Of bread and nibbles


There is something brewing in me, of emotions and unsaid words. I stop and think sometimes - and it makes me lose focus entirely. I want everything to just pour out, all the tempts, desires, passions and whatnot. But oh the fucking worst-of-em-all. Those unsaid words. I guess I did mention that conversations usurped as a large factor of my life - and when I don't get things right, I let that trend continue. Mistake after mistake. It's as if I'm jinxed or something.

I don't learn from my mistakes. My thoughts are wasted. Constantly.

I lose sleep because I keep thinking. I am confused. That is how clear my mind is and if you don't see the point of this post right now - don't worry. I am just as wondering as you are.

I played horribly in the game today. But we were blessed with a better, more talented goalkeeper - Regine. Screw the ball that went between her legs, nothing is impossible. In the end, we still won by a score of 8-4. The stakes were raised in the third period, before that everything was a knife to the neck.

Game aside. My life is a complete mess right now. I have tests to mug for, chapters to revise (because really, I only understand 'the', 'so' and well you get what I mean lah), sleep to catch up on and heaps of other personal things to do.

Haziq has told me to hold on or move on. But either way, I'm struggling. It's going to be close to the first month. To be honest, I don't know when we started out. All I know is that I - am a mistake to be with. I bore you, I hardly speak, but when I do, hardly anything productive is mouthed.

Who am I? All I can do is identify myself, and as a teen who has failed terribly at success. There has been countless (and I mean countless) words of motivation that I have heard about not giving up, but somehow hardly many of them told you how tough the path will be. Because the sweet taste of success numbs the rest of it all.
But if you fail once again, I don't know what to do.

I let Coach down. It isn't the first time.
My body became a solid slab of marble, probably because the nerve kicked in - and Coach was right. I wasn't ready.

I'm never ready half of the time I'm to be called out.

One last thing.

I have a lot to say but I don't say it out. Ask me what's wrong and I'll tell you nothing. Tell me Don't Be Emo and I'll tell you I Am Not.
Tell me to cheer up and I'll smile at you and say alright. Then go silent for the rest of the time.
Plenty of girls are like that.

I have zilch self-confidence. Or maybe I do have a little, I don't want to make myself sound pitiful.
To you♥, I won't say that you let me down. I'll bring it the other way around - I let you down. All the times you wanted to take me home, I constantly declined. My texts boast of no excitement at all. I never made you happy. I'm a boring kid. People tell me that we don't seem together at all.
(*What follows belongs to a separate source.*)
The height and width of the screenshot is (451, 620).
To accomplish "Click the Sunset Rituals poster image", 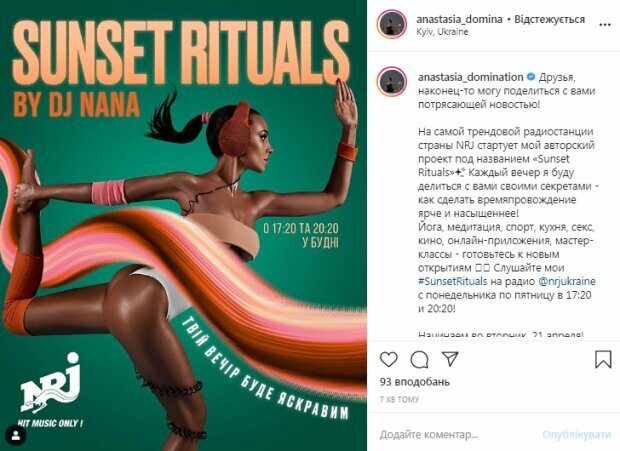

If there's one thing that brought me to heavy uncertainty, it's me. I doubt myself too much.
And if you ever read this, you would consider leaving me. I'll understand.
I'm sorry that this turned out such a failure. I probably have too much problems weighing down on my back now, and I don't want any of it to affect you. I just want to know you better. I love you, even though everything is just awkward now.